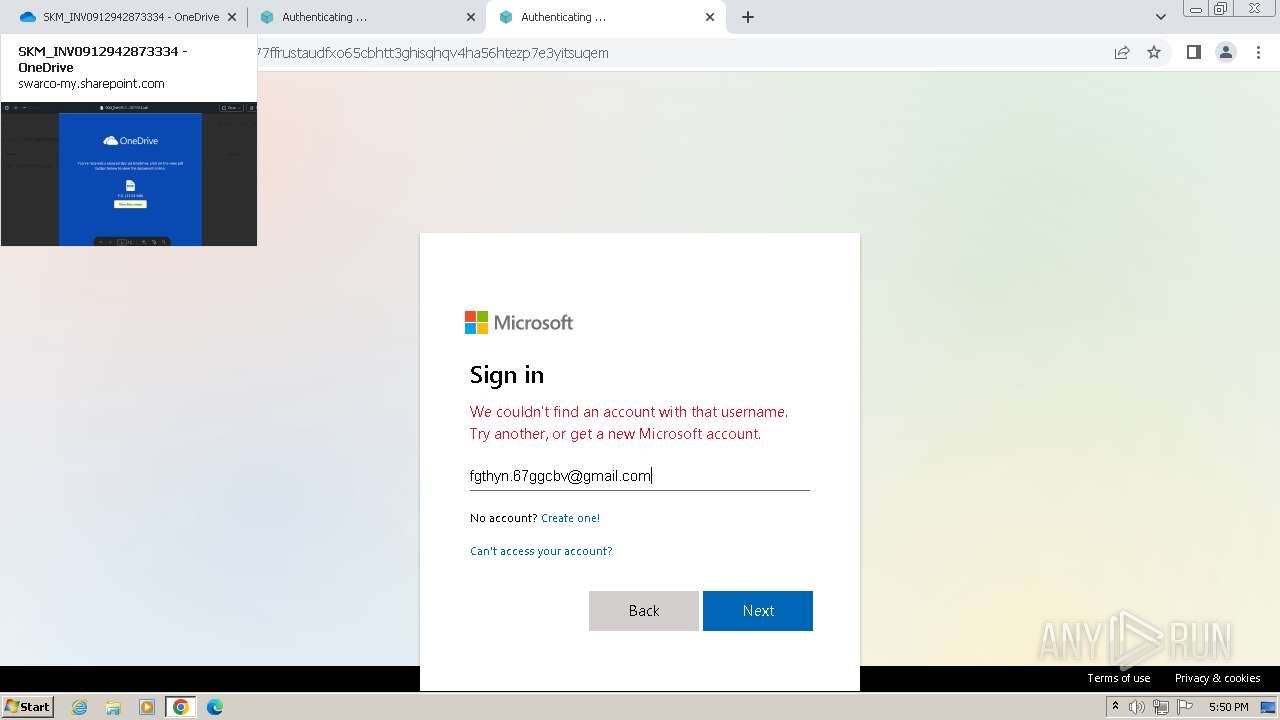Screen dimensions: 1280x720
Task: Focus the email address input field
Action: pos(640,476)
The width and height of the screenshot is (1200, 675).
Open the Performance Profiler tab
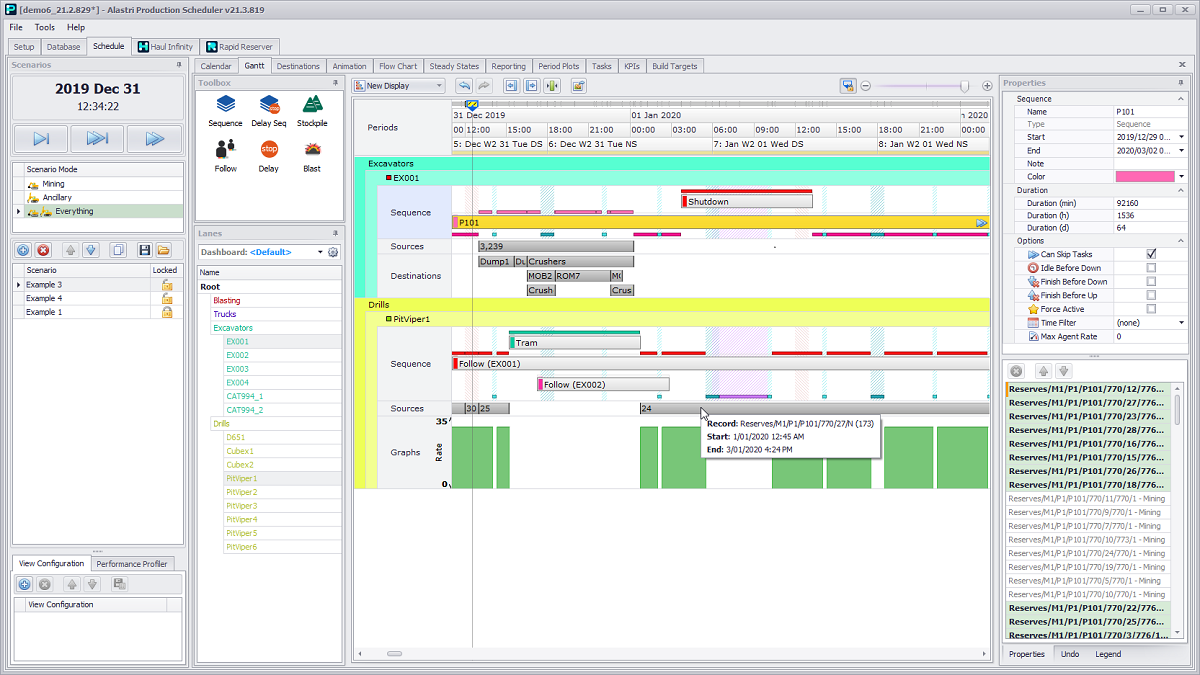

┄┄┄┄┄┄

Pictures are skipped here. Print exactly, and only, the lines from the one holding "The width and" through the final line of the material above, both ends included.

Answer to this problem:
The width and height of the screenshot is (1200, 675).
Open the Performance Profiler tab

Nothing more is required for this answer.